**SOURCE RECORDS**
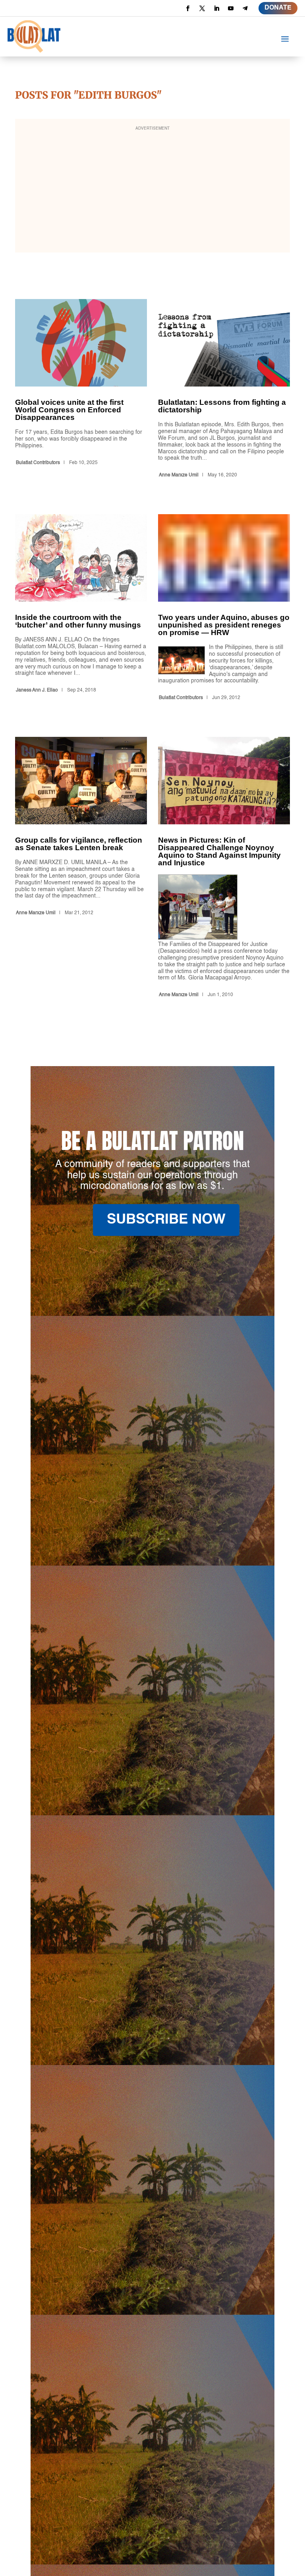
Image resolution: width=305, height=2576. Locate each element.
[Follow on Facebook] (187, 8)
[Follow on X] (202, 8)
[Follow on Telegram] (245, 8)
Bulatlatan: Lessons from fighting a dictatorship (224, 390)
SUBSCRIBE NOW (166, 1220)
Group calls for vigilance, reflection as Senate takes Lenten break (81, 868)
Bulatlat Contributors (38, 462)
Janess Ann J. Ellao (37, 690)
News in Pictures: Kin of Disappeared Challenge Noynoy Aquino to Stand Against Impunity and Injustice (224, 868)
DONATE (277, 8)
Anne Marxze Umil (179, 475)
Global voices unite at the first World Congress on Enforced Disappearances (81, 390)
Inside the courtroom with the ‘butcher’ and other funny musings (81, 608)
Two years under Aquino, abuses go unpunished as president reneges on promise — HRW (224, 608)
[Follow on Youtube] (230, 8)
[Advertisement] (152, 191)
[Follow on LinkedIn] (216, 8)
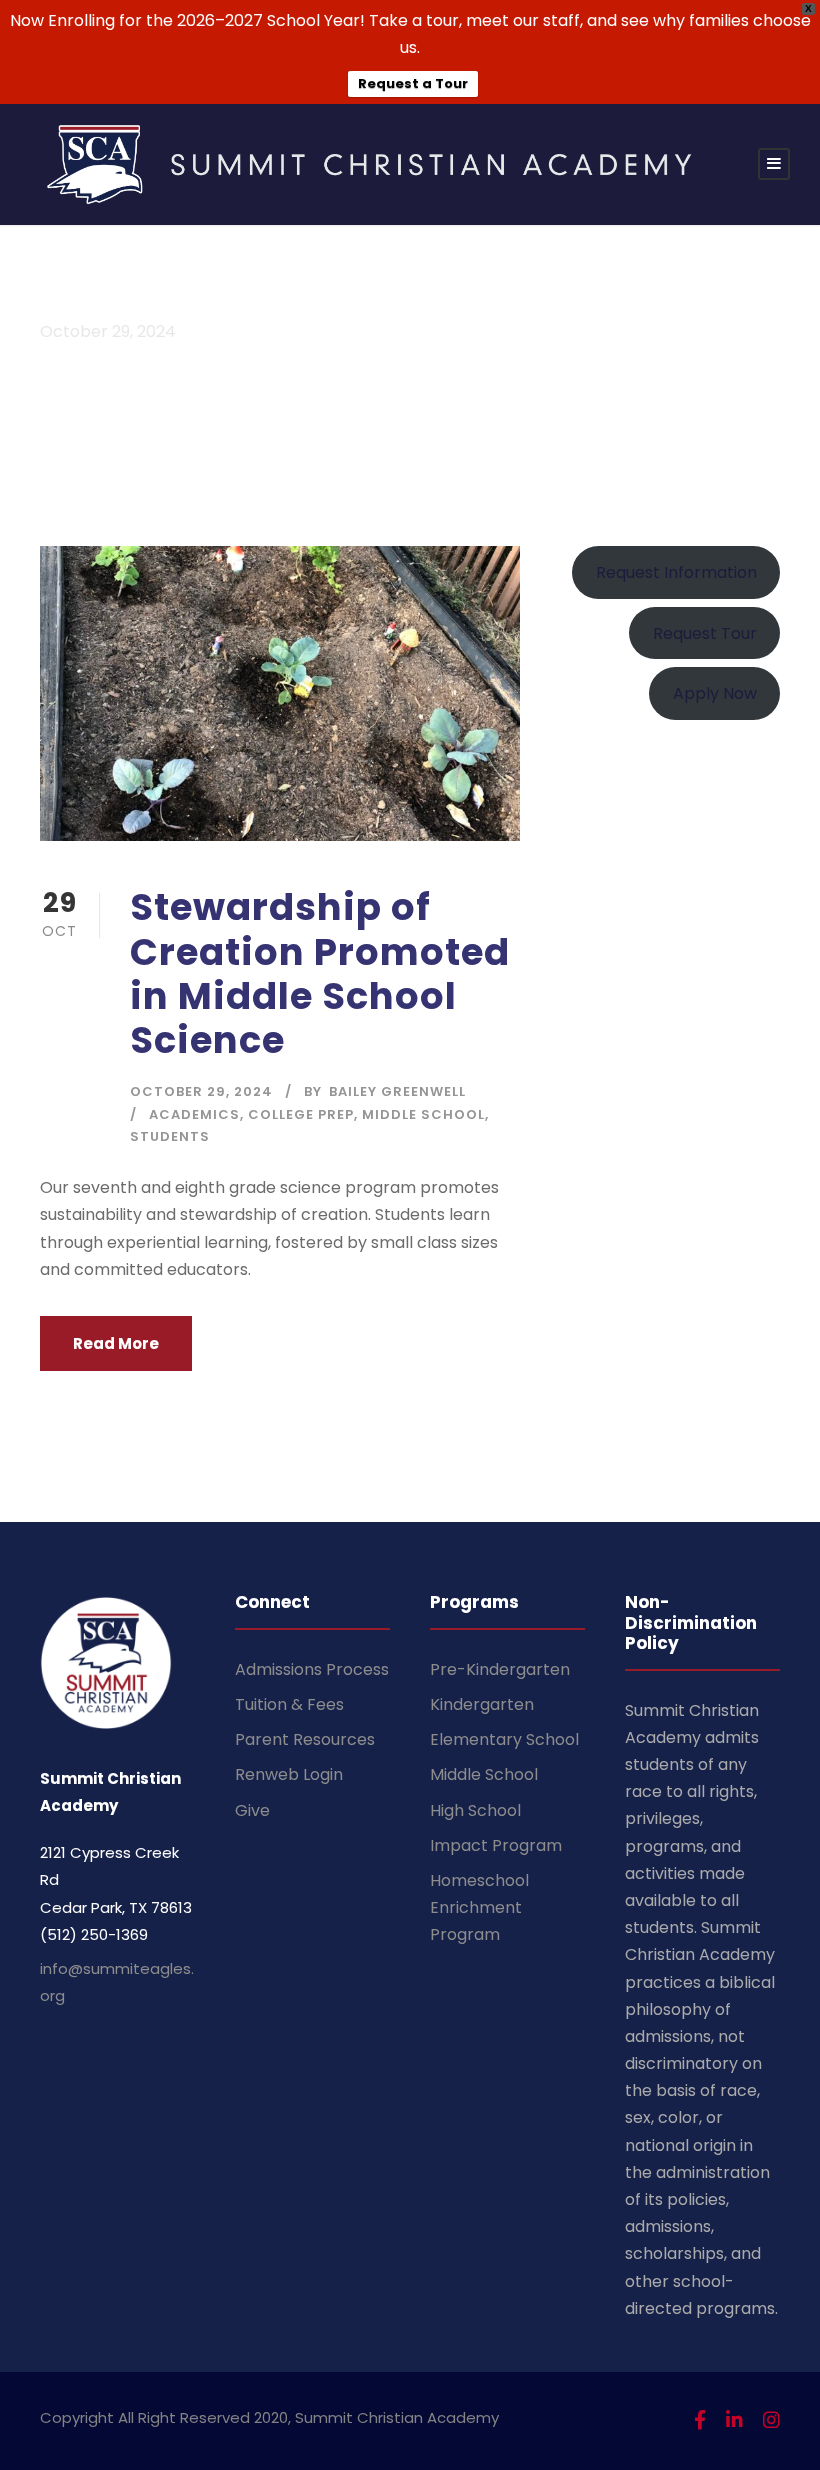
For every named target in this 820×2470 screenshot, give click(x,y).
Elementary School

**WORK INSTRUCTION**
Your task is to repeat exactly the lines from the beginning of the data to the line that contains "Anne Marxze Umil (179, 475)", both ends included, leaving out pictures.

**RESULT OF THE EXERCISE**
Image resolution: width=305, height=2576. Locate each element.
[Follow on Facebook] (187, 8)
[Follow on X] (202, 8)
[Follow on Telegram] (245, 8)
Bulatlatan: Lessons from fighting a dictatorship (224, 390)
SUBSCRIBE NOW (166, 1220)
Group calls for vigilance, reflection as Senate takes Lenten break (81, 868)
Bulatlat Contributors (38, 462)
Janess Ann J. Ellao (37, 690)
News in Pictures: Kin of Disappeared Challenge Noynoy Aquino to Stand Against Impunity and Injustice (224, 868)
DONATE (277, 8)
Anne Marxze Umil (179, 475)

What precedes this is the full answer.